Data listing:
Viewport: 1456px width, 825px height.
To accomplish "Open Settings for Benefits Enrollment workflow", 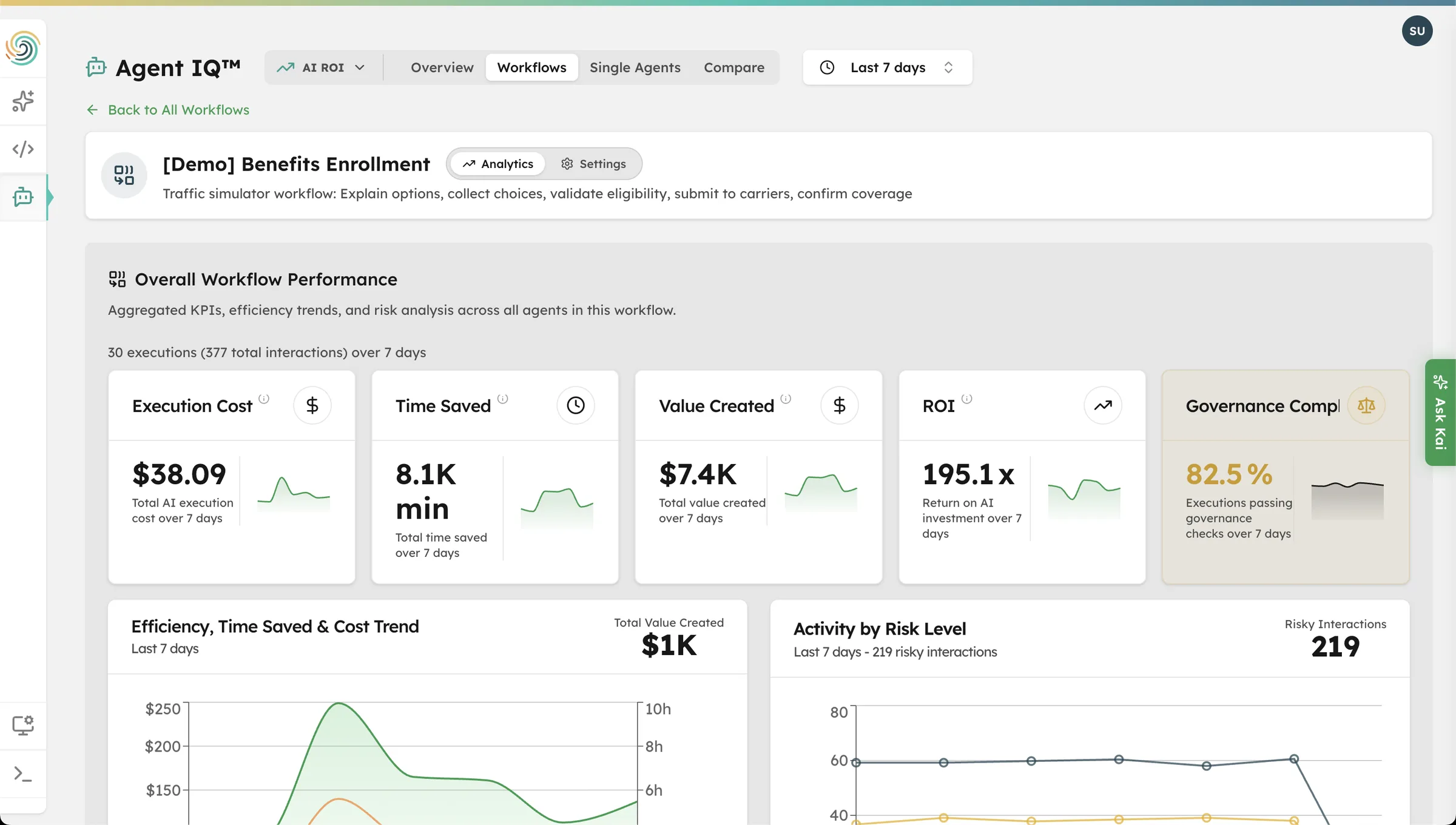I will (x=593, y=163).
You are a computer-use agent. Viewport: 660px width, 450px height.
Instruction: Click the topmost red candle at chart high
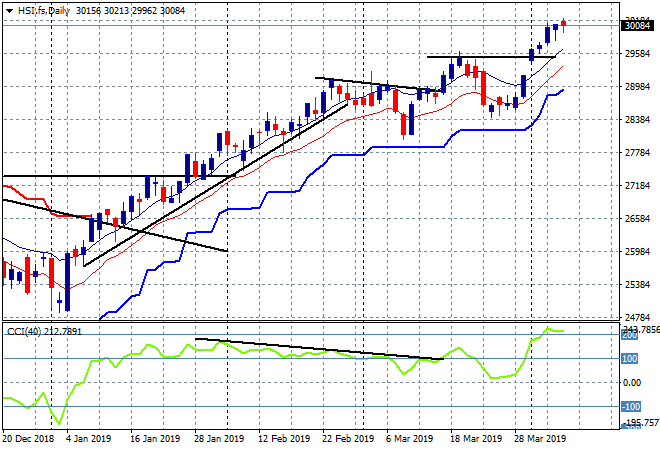(563, 23)
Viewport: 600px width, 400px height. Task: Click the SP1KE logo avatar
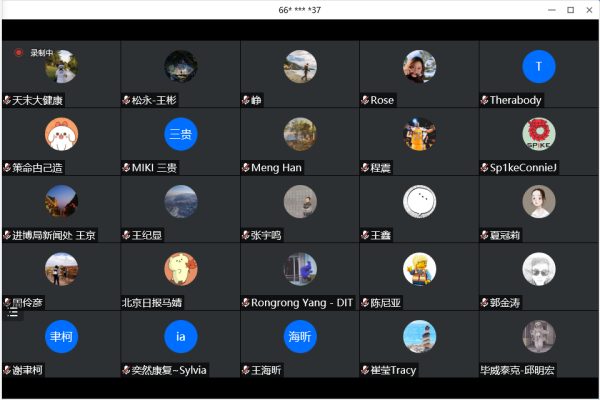539,134
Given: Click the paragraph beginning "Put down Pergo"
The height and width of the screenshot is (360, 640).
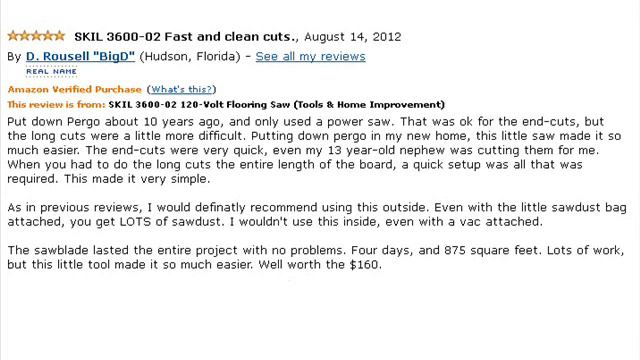Looking at the screenshot, I should coord(314,150).
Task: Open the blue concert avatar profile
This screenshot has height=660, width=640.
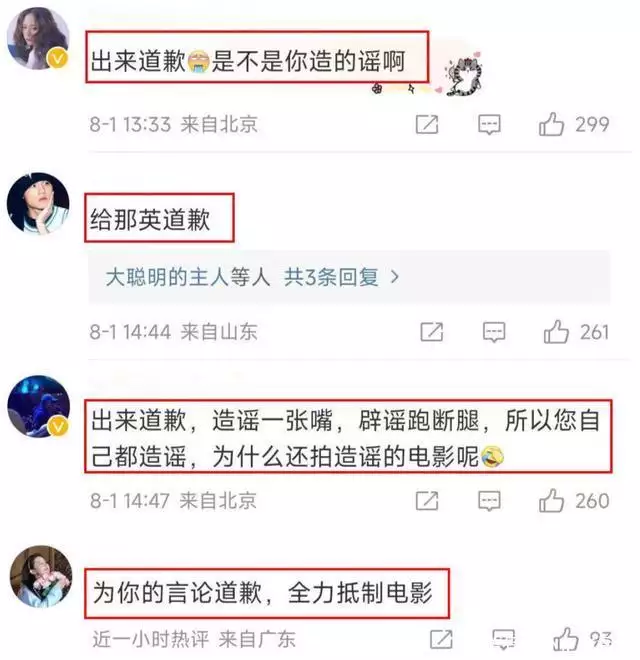Action: tap(39, 406)
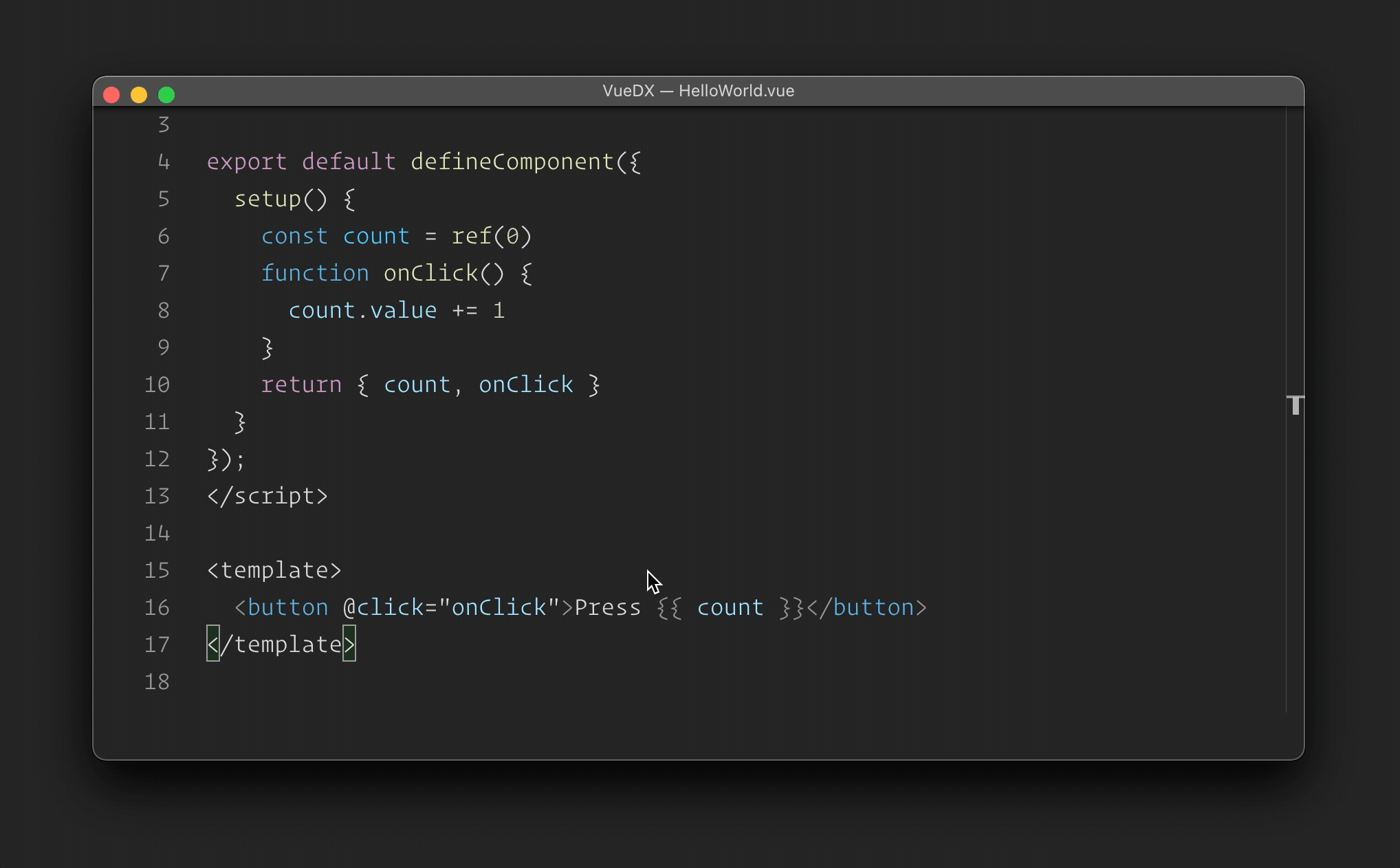Click the T marker in the scrollbar gutter

click(1295, 404)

Required work: How many lines in the listing above contain the string "avatar", matching case exactly? Reply with the number alone.

Task answer: 2